Bill Grainer is a Grammy certified American songwriter and record producer. He has written for such artists as Jai McDowall, Linda Eder, and Jennifer Hudson, with whom he co-wrote the song "Stand Up" for her Grammy Award-winning self-titled debut album.

==Selected songwriting discography==

Year: Artist; Album; Song; Co-written with
2007: Shayna Zaid; Half A World Away; "Percayalah Impianmu (A Better Life)"; Shayna Zaid, Joel Dean
2008: Jennifer Hudson; Jennifer Hudson; "Stand Up"; Jennifer Hudson, Earl Powell, Walter English
Linda Eder: The Other Side of Me; "Other Side of Me"; Shaun Barker, Billy Jay Stein
"Make Today Beautiful"
2011: Anthony Fedorov; Never Over; "Long Ago"; David Hurwitz, Anthony Fedorov
2012: Thomas Puskailer; Make Believe; "Make Believe"; Joel Dean, Evan Parness, Doug Rockwell
"Artificial Light": Joel Dean, Darko Saric, Doug Rockwell
2014: Auraganix; Every Little Thing; "Shine"; Anthony Fedorov
"Baby Boy": Anthony Fedorov, Jennifer Paz
"Every Little Thing": Anthony Fedorov, Jeff Vincent
"Outside Looking In"
"Wanted"
Jai McDowall: I Begin Again - Single; "I Begin Again"; Anthony Fedorov
Thomas Puskailer: -; "Have It All Tonight"; Harry Mondryk, Thomas Puskailer, Miroslav Vrlik
"Dance With Me (Hey Pretty Lady)": Harry Mondryk, Thomas Puskailer
2015: "Live For The Moment"
2016: Forever in Your Mind; FIYM; "Enough About Me"; Ricky Garcia, Emery Kelly, Liam Attridge, Doug Rockwell

==Television and film==
Grainer wrote both the opening and closing title songs (including “Don’t Blink” on which he was also the performing artist) for the cult horror film Flight of the Living Dead: Outbreak on a Plane.

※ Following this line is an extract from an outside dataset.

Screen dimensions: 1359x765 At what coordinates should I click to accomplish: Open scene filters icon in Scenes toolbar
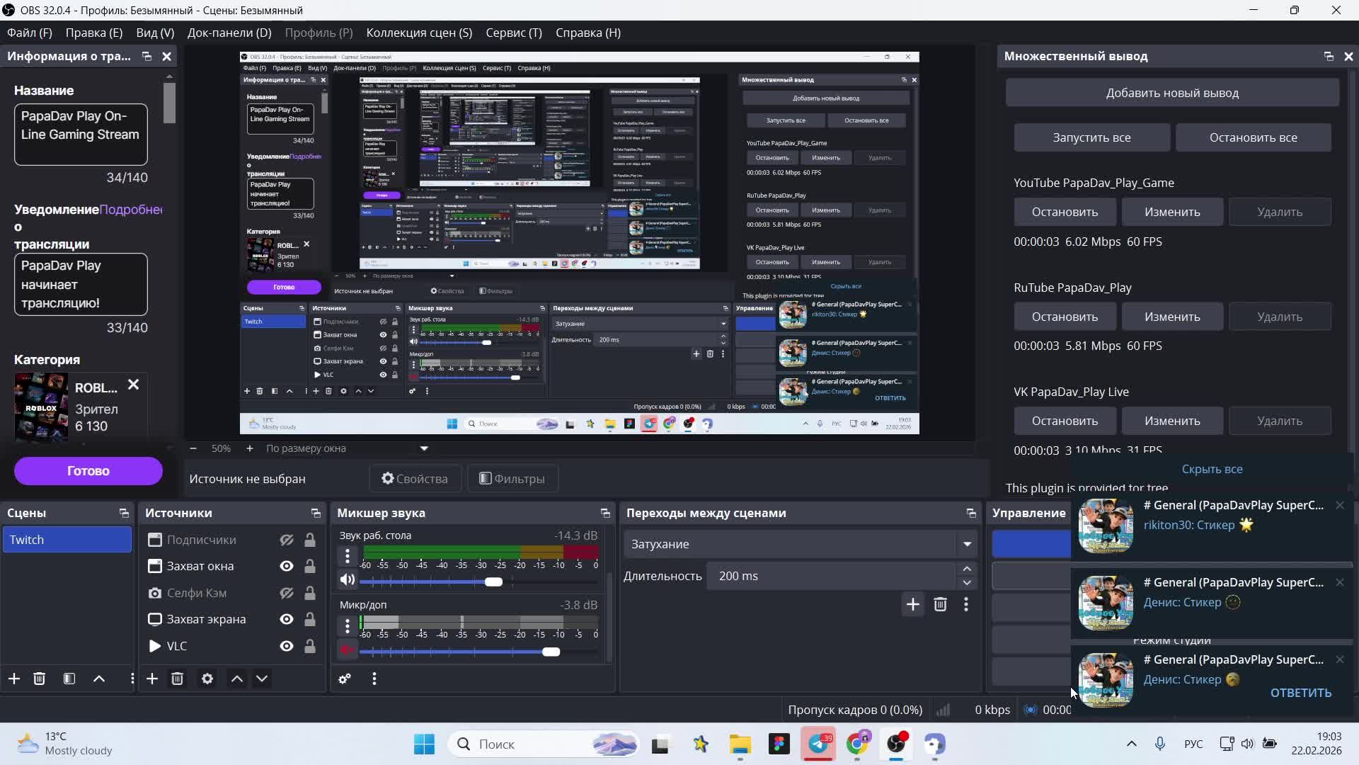(x=69, y=679)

His song “Curiosity” (performed by Tatiana Owens) was used as the theme of Lifetime Movie Network in 2011.

==Awards and nominations==
Grammy Awards
- 2009 Grammy Award for Best R&B Album (Jennifer Hudson) (Winner)

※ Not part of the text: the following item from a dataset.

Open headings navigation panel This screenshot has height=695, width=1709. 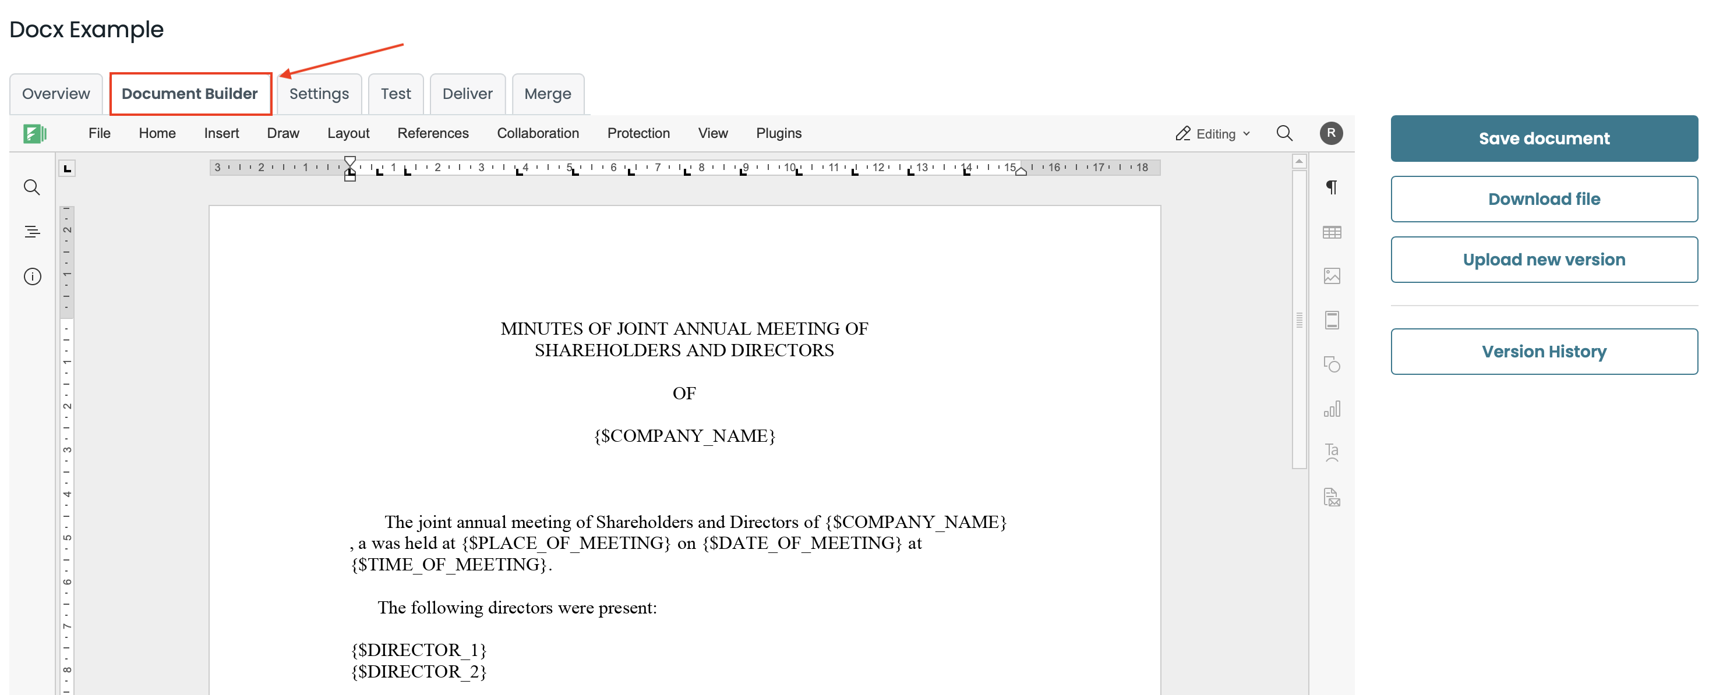tap(32, 231)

Anugerah ERA (ERA Awards) (Malaysia)
- 2007: Best Pop Song (Shayna Zaid - "A Better Life") (Nominee)

==Current and upcoming projects==
Grainer is currently working with Australian actor and singer-songwriter Sam Clark, Harry Mondryk (formerly of UK boy band ReConnected), American Idol’s Kimberley Locke, and UK band Nothing But Thieves.